■ **Aufgaben und Übungen**:
1) Nenne alle Personen, deren Namen in der Rede zur Musterfeststellungsklage einschließlich ihrer Überschrift vorkommen.
2) Schreibe die Rede zur Musterfeststellungsklage im Anschluss an ihren letzten Satz weiter.

■ **Abgedruckter Text**:
+ + + + +
Johannes FechnerSPD - Zivilprozessuale Musterfeststellungsklage
Herr Präsident! Liebe Kolleginnen und Kollegen! Liebe Zuhörerinnen und Zuhörer! Wer recht hat, muss recht bekommen, und das schnell und kostengünstig. Weil dieser Gesetzentwurf – herzlichen Dank an das Bundesjustizministerium und an Frau Ministerin Barley – genau dies vorsieht, ist das heute ein sehr guter Tag für den Verbraucherschutz in Deutschland.
(Beifall bei der SPD und der CDU/CSU)
Nach jahrelangen Diskussionen – Kollege Steineke, aus rechtshistorischen Gründen möchte ich anfügen: aufgrund der Dauerblockade der Union –
(Elisabeth Winkelmeier-Becker [CDU/CSU]: Das ist doch Blödsinn! – Gegenruf der Abg. Andrea Nahles [SPD]: Das ist kein Blödsinn! Das ist die Wahrheit!)
starten wir heute endlich in die Beratung der Einführung einer Musterfeststellungsklage, und das ist gut so; denn Tausende Autokäufer sind in Deutschland von Autokonzernen betrogen worden. Wir als Gesetzgeber stehen hier in der Pflicht, alles dafür zu tun, dass die Opfer von Abgasmanipulationen ihre Schäden ersetzt bekommen, liebe Kolleginnen und Kollegen, und zwar vom Verursacher.
(Beifall bei der SPD)
+ + + + +
■ **Datenauszüge**:
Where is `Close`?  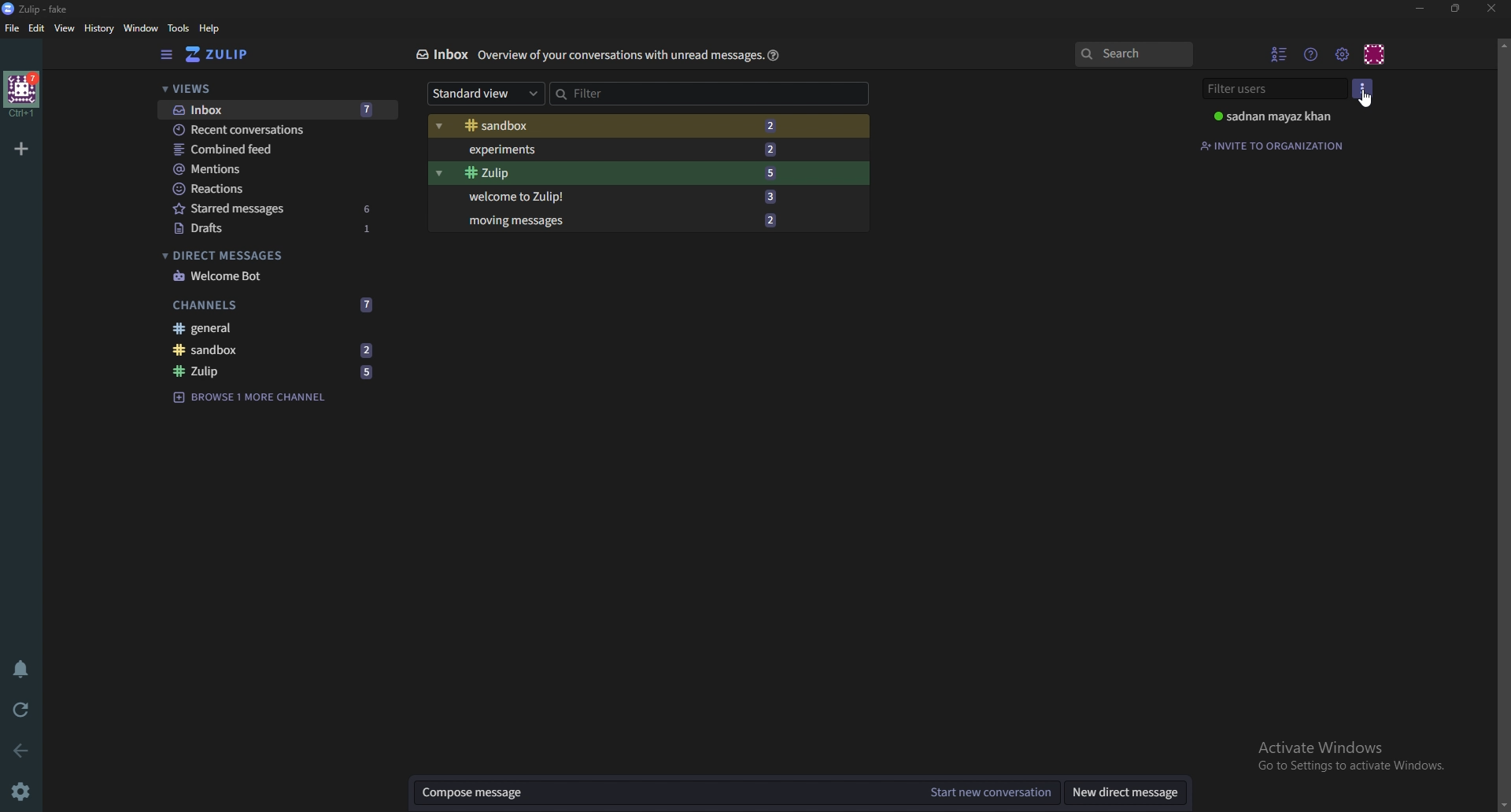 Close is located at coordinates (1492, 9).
+ + + + +
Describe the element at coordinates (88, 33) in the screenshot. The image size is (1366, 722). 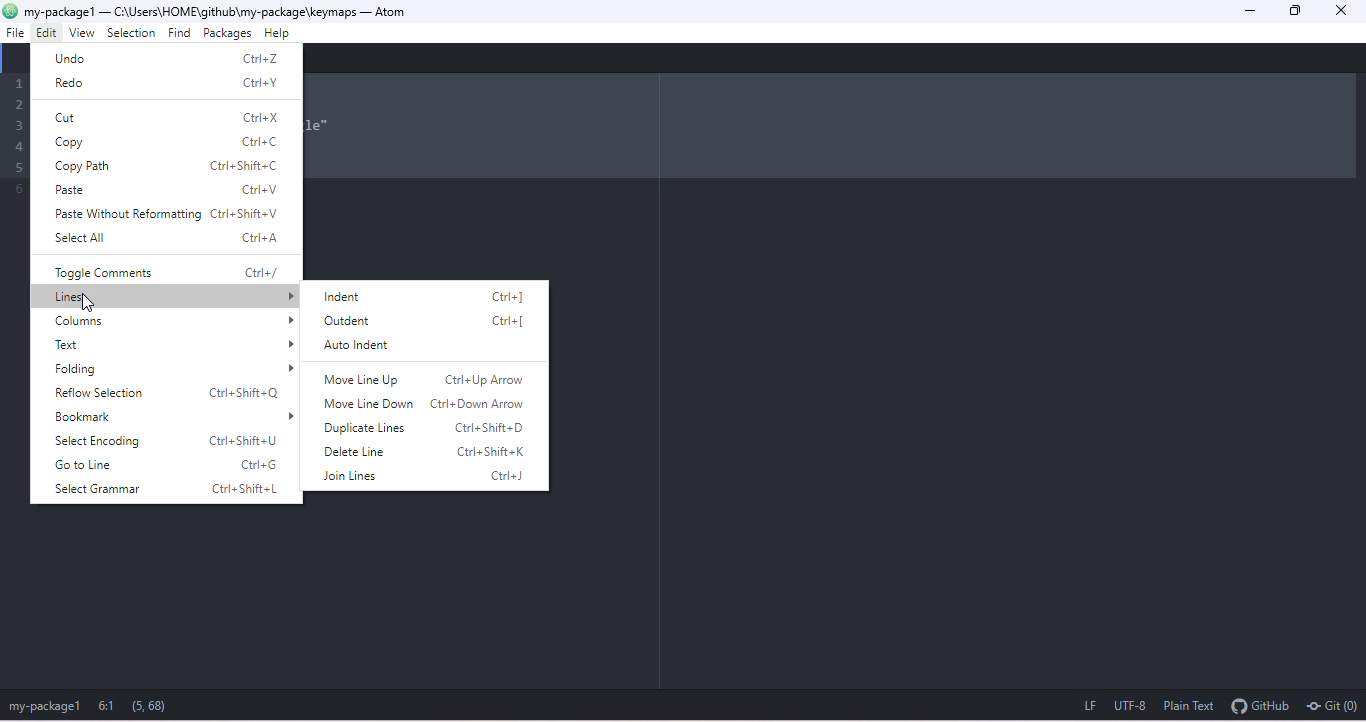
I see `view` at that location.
+ + + + +
■ **Lösungen**:
1) Johannes Fechner, Barley, Steineke, Elisabeth Winkelmeier-Becker, Andrea Nahles

2)
Wir können jetzt nicht gesetzlich anordnen, dass Nachrüstungen vorzunehmen sind, und wir können jetzt kein Gesetz verabschieden, das vorsieht, dass die Preise der gekauften Fahrzeuge zwingend zurückzubezahlen sind. Aber wir können dafür sorgen – und das tun wir mit dieser „Einer-für-alle-Klage“ –, dass Autokäufer schnell und ohne Kostenrisiko ihre Schadensersatzansprüche geltend machen können. Damit gilt eben, dass derjenige, der recht hat, auch recht bekommt, liebe Kolleginnen und Kollegen.
Es geht bei diesem Gesetz nicht nur um den Verbraucherschutz – das will ich ausdrücklich sagen –, sondern es geht auch um die Frage, ob unser Rechtsstaat alles dafür tut, dass Bürgerinnen und Bürger zu ihrem Recht kommen. Auch deswegen müssen wir den kollektiven Rechtsschutz in Deutschland, wie wir es hier vorschlagen, ausbauen.
(Beifall bei Abgeordneten der SPD)
Nach unserem Konzept der „Einer-für-alle-Klage“ kann sich ein Verbraucher ganz einfach und vor allem kostenlos ins Register eintragen lassen und so über eine Musterklage klären lassen, ob die Voraussetzungen für seinen Anspruch gegeben sind. Das ist der große Vorteil der Musterfeststellungsklage. Ohne Kostenrisiko kann etwa ein getäuschter Autokäufer kostenlos über einen Musterprozess klären lassen, ob die Voraussetzungen für seinen Schadensersatzanspruch gegeben sind, ob also die Abgaswerte seines Autos manipuliert wurden. Wenn das feststeht, dann kann er selber klagen – wobei ich davon ausgehe, dass es gar nicht immer zum Klageverfahren kommen muss, weil ein ökonomisch vernünftiges Unternehmen, das den Musterprozess verloren hat, von sich aus akzeptable Vergleiche schließen wird.
Herr Kollege, erlauben Sie eine Zwischenfrage der Kollegin Dr. Rottmann?
Ja, na logo.
Frau Dr. Rottmann, Sie haben das Wort.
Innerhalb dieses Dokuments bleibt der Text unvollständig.